PASSAGE SHOWN —

+ + + +

ITEM 22. UNDERTAKINGS.
 
  The undersigned registrant hereby undertakes:
 
    (1) To file, during any period in which offers or sales are being made, a
  post-effective amendment to this registration statement;
 
      (i) To include any prospectus required by Section 10(a)(3) of the
    Securities Act of 1933;
 
                                     II-4

 
      (ii) To reflect in the prospectus any facts or events arising after
    the effective date of the registration statement (or the most recent
    post-effective amendment thereof) which individually or in the
    aggregate, represent a fundamental change in the information set forth
    in the registration statement;
 
      (iii) To include any material information with respect to the plan of
    distribution not previously disclosed in the registration statement or
    any material change to such information in the registration statement;
 
      (2) That, for the purpose of determining any liability under the
    Securities Act of 1933, each such post-effective amendment shall be
    deemed to be a new registration statement relating to the securities
    offered therein, and the offering of such securities at the time shall
    be deemed to be the initial bonafide offering thereof;
 
      (3) To remove from registration by means of a post-effective
    amendment any of the securities being registered which remain unsold at
    the termination of the offering; and
 
      (4) The undersigned registrant hereby undertakes as follows: that
    prior to any public reoffering of the securities registered hereunder
    through use of a prospectus which is a part of this registration
    statement, by any person or party who is deemed to be an underwriter
    within the meaning of Rule 145(c), the issuer undertakes that such
    reoffering prospectus will contain the information called for by the
    applicable registration form with respect to reofferings by persons who
    may be deemed underwriters, in addition to the information called for
    by the other items of the applicable form.

+ + + +

GIVEN DATA —
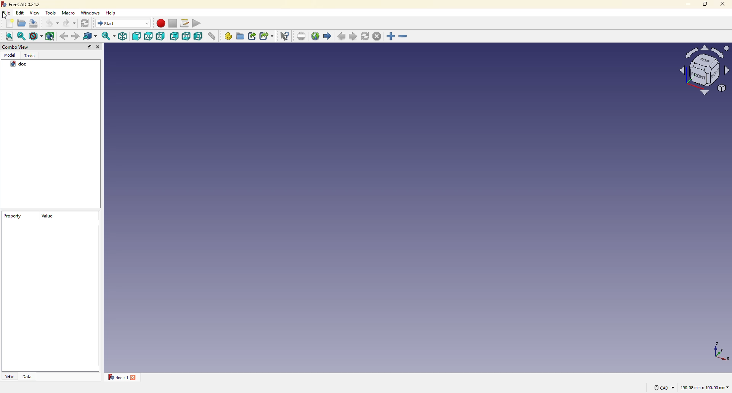 The image size is (732, 393). Describe the element at coordinates (19, 64) in the screenshot. I see `doc` at that location.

+ + + +

LIST OF TASKS —
- A) In the undertakings passage, substitute "registrant" for "issuer" and give again the part that opens with the words containing "(3) To remove" and closes with "the applicable form.".
- B) Resume the registrant's list of undertakings after its final sentence and carry it on.

SET OF ANSWERS —
- A)
(3) To remove from registration by means of a post-effective
    amendment any of the securities being registered which remain unsold at
    the termination of the offering; and
 
      (4) The undersigned registrant hereby undertakes as follows: that
    prior to any public reoffering of the securities registered hereunder
    through use of a prospectus which is a part of this registration
    statement, by any person or party who is deemed to be an underwriter
    within the meaning of Rule 145(c), the registrant undertakes that such
    reoffering prospectus will contain the information called for by the
    applicable registration form with respect to reofferings by persons who
    may be deemed underwriters, in addition to the information called for
    by the other items of the applicable form.

- B)
      (5) The registrant undertakes that every prospectus: (i) that is
    filed pursuant to paragraph (1) immediately preceding, or (ii) that
    purports to meet the requirements of Section 10(a)(3) of the Act and is
    used in connection with an offering of securities subject to Rule 415,
    will be filed as a part of an amendment to the registration statement
    and will not be used until such amendment is effective, and that, for
    purposes of determining any liability under the Securities Act of 1933,
    each such post-effective amendment shall be deemed to be a new
    registration statement relating to the securities offered therein, and
    the offering of such securities at that time shall be deemed to be the
    initial bona fide offering thereof.
 
  Insofar as indemnification for liabilities arising under the Securities Act
of 1933 (the "Securities Act") may be permitted to directors, officers and
controlling persons of the registrant pursuant to the provisions described
under Item 20 or otherwise, the registrant has been advised that in the
opinion of the Securities and Exchange Commission such indemnification is
against public policy as expressed in the Securities Act and is, therefore,
unenforceable. In the event that a claim for indemnification against such
liabilities (other than the payment by the registrant of expenses incurred or
paid by a director, officer or controlling person of the registrant in the
successful defense of any action, suit or proceeding) is asserted by such
director, officer or controlling person in connection with the securities
being registered, the registrant will, unless in the opinion of its counsel
the matter has been settled by controlling precedent, submit to a court of
appropriate jurisdiction the question whether such indemnification by it is
against public policy as expressed in the Securities Act and will be governed
by the final adjudication of such issue.
 
    (6) For purposes of determining any liability under the Securities Act of
  1933, the information omitted from the form of prospectus filed as part of
  this registration statement in reliance upon Rule 430A and contained in a
  form of prospectus filed by the registrant pursuant to Rule 424(b)(1) or
  (4) or 497(h) under the Securities Act shall be deemed to be part of this
  registration statement as of the time it was declared effective.
 
    (7) For the purpose of determining any liability under the Securities Act
  of 1933, each post-effective amendment that contains a form of prospectus
  shall be deemed to be a new registration statement relating to the
  securities offered therein, and the offering of such securities at that
  time shall be deemed to be the initial bona fide offering thereof.
 
    (8) The undersigned registrant hereby undertakes to respond to requests
  for information that is incorporated by reference into the prospectus
  pursuant to Item 4, 10(b), 11, or 13 of this form, within one business day
  of receipt of such request, and to send the incorporated documents by first
  class mail or other
 
                                     II-5

 
  equally prompt means. This includes information contained in documents
  filed subsequent to the effective date of the registration statement
  through the date of responding to the request.
 
    (9) The undersigned registrant hereby undertakes to supply by means of a
  post-effective amendment all information concerning a transaction, and the
  company being acquired involved therein, that was not the subject of and
  included in the registration statement when it became effective.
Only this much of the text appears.